Problem: Find gcd(m,n), the greatest common divisor of two nonnegative, nonzero integers $m$ and $n$.

Suppose gcd(60,24). We can figure out the GCD is 12 in our heads, but what about an algorithm to get there?

Approach 1: Consecutive Integer Checking

A naive brute-force approach where we let $t = min(m,n)$, and then:

1. Divide $m$ by $t$, go to step 2 if remainder if 0.
2. Divide $n$ by $t$, return t and stop if remainder is 0. Otherwise, go to step 3.
3. Decrease $t$ by 1 and go to Step 2.

Approach 2: Euclid's Algorithm

Euclid's Algorithm is an efficient solution that is based on the repeated application of the equality:

$$ gcd(m,n) = gcd(n, m % n) $$

(Why this equality is true is irrelevant to us, just take it as a given)

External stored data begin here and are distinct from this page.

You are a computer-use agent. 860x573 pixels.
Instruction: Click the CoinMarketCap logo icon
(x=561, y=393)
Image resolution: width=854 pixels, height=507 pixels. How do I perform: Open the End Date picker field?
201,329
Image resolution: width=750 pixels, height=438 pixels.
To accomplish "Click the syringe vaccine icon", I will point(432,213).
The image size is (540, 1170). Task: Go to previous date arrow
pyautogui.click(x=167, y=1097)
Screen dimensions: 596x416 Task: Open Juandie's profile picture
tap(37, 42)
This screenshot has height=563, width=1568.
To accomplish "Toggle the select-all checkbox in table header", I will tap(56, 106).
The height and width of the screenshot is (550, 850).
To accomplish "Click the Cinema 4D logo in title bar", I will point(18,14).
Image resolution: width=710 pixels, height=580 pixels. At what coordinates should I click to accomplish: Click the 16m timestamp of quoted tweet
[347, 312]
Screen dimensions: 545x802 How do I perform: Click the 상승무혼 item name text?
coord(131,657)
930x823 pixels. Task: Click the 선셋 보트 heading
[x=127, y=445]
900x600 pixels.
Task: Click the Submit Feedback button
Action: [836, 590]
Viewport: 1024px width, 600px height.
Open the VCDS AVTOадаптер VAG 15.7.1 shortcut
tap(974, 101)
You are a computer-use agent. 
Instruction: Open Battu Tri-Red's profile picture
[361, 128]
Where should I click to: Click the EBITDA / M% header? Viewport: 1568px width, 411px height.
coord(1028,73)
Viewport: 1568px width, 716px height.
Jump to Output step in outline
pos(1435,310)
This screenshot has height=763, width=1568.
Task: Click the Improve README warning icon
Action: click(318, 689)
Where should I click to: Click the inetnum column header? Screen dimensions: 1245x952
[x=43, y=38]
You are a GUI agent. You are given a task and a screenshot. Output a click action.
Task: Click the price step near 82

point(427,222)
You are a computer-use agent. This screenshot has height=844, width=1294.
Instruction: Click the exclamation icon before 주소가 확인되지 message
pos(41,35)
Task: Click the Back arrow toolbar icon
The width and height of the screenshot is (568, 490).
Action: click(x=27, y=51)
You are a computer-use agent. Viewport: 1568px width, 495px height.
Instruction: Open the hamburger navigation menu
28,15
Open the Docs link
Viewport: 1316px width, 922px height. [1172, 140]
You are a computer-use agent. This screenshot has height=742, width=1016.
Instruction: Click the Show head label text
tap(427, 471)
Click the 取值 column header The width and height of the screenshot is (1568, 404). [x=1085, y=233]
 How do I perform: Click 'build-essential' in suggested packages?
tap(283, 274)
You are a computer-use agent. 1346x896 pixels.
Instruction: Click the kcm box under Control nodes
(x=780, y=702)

Describing the Algorithm in English:

Apply the above equality repeatedly until the second parameter becomes zero. At this point the problem becomes trivial to solve (because $gcd(x,0) = x$).

Describing the Algorithm in Steps:

1. If $n=0$, return $m$ and stop; otherwise go to Step 2.
2. Divide $m$ by $n$ and assign the remainder to $r$
3. Assign the value of $n$ to $m$ and the value of $r$ to $n$. Go to Step 1.

Describing the Algorithm in Pseudocode:

// GCD via Euclid's Algoritm
while n != 0 do
	r <- m % n
	m <- n
	n <- r
return m

Example: Application of Euclid's Algorithm

Q: Use Euclid's algorithm to solve gcd(60,24) in three steps.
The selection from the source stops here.